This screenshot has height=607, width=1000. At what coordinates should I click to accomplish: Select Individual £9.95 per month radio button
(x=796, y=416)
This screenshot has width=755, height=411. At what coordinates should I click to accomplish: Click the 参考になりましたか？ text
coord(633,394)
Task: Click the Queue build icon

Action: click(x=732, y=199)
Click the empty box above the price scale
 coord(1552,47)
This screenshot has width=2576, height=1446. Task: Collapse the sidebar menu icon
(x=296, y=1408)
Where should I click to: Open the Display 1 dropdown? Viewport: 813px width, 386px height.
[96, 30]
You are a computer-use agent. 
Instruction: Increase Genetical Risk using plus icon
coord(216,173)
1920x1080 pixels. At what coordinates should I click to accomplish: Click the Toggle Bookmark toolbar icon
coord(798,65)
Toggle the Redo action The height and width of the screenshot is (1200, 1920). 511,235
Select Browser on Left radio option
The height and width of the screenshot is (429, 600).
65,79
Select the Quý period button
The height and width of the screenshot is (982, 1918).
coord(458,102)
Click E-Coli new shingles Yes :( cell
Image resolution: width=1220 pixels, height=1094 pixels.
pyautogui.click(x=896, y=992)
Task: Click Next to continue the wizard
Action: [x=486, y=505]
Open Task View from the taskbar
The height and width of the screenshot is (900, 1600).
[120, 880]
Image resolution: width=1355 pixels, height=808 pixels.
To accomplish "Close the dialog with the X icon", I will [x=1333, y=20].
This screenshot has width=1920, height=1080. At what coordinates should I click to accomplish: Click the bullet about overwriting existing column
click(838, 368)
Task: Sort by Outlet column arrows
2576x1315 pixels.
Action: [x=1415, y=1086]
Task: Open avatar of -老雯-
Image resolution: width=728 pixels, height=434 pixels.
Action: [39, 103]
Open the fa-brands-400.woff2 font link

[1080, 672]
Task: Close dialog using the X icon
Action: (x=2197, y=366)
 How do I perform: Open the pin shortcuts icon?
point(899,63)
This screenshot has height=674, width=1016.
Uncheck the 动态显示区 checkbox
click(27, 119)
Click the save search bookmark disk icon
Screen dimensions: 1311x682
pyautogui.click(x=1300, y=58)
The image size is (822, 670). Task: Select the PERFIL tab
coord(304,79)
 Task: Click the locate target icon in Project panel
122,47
□ □ □ □
Given instruction: Revise all of the lines above, changing "dropdown" to "drop-down menu" and leaving everything else unchanged.

Answer to the exercise:
This screenshot has height=607, width=1000. At what coordinates should I click to accomplish: Select Individual £9.95 per month radio button
(x=796, y=416)
This screenshot has width=755, height=411. At what coordinates should I click to accomplish: Click the 参考になりましたか？ text
coord(633,394)
Task: Click the Queue build icon

Action: click(x=732, y=199)
Click the empty box above the price scale
 coord(1552,47)
This screenshot has width=2576, height=1446. Task: Collapse the sidebar menu icon
(x=296, y=1408)
Where should I click to: Open the Display 1 drop-down menu? Viewport: 813px width, 386px height.
[96, 30]
You are a computer-use agent. 
Instruction: Increase Genetical Risk using plus icon
coord(216,173)
1920x1080 pixels. At what coordinates should I click to accomplish: Click the Toggle Bookmark toolbar icon
coord(798,65)
Toggle the Redo action The height and width of the screenshot is (1200, 1920). 511,235
Select Browser on Left radio option
The height and width of the screenshot is (429, 600).
65,79
Select the Quý period button
The height and width of the screenshot is (982, 1918).
coord(458,102)
Click E-Coli new shingles Yes :( cell
Image resolution: width=1220 pixels, height=1094 pixels.
pyautogui.click(x=896, y=992)
Task: Click Next to continue the wizard
Action: [x=486, y=505]
Open Task View from the taskbar
The height and width of the screenshot is (900, 1600).
[120, 880]
Image resolution: width=1355 pixels, height=808 pixels.
To accomplish "Close the dialog with the X icon", I will [x=1333, y=20].
This screenshot has width=1920, height=1080. At what coordinates should I click to accomplish: Click the bullet about overwriting existing column
click(838, 368)
Task: Sort by Outlet column arrows
2576x1315 pixels.
Action: [x=1415, y=1086]
Task: Open avatar of -老雯-
Image resolution: width=728 pixels, height=434 pixels.
Action: [39, 103]
Open the fa-brands-400.woff2 font link

[1080, 672]
Task: Close dialog using the X icon
Action: (x=2197, y=366)
 How do I perform: Open the pin shortcuts icon?
point(899,63)
This screenshot has height=674, width=1016.
Uncheck the 动态显示区 checkbox
click(27, 119)
Click the save search bookmark disk icon
Screen dimensions: 1311x682
pyautogui.click(x=1300, y=58)
The image size is (822, 670). Task: Select the PERFIL tab
coord(304,79)
 Task: Click the locate target icon in Project panel
122,47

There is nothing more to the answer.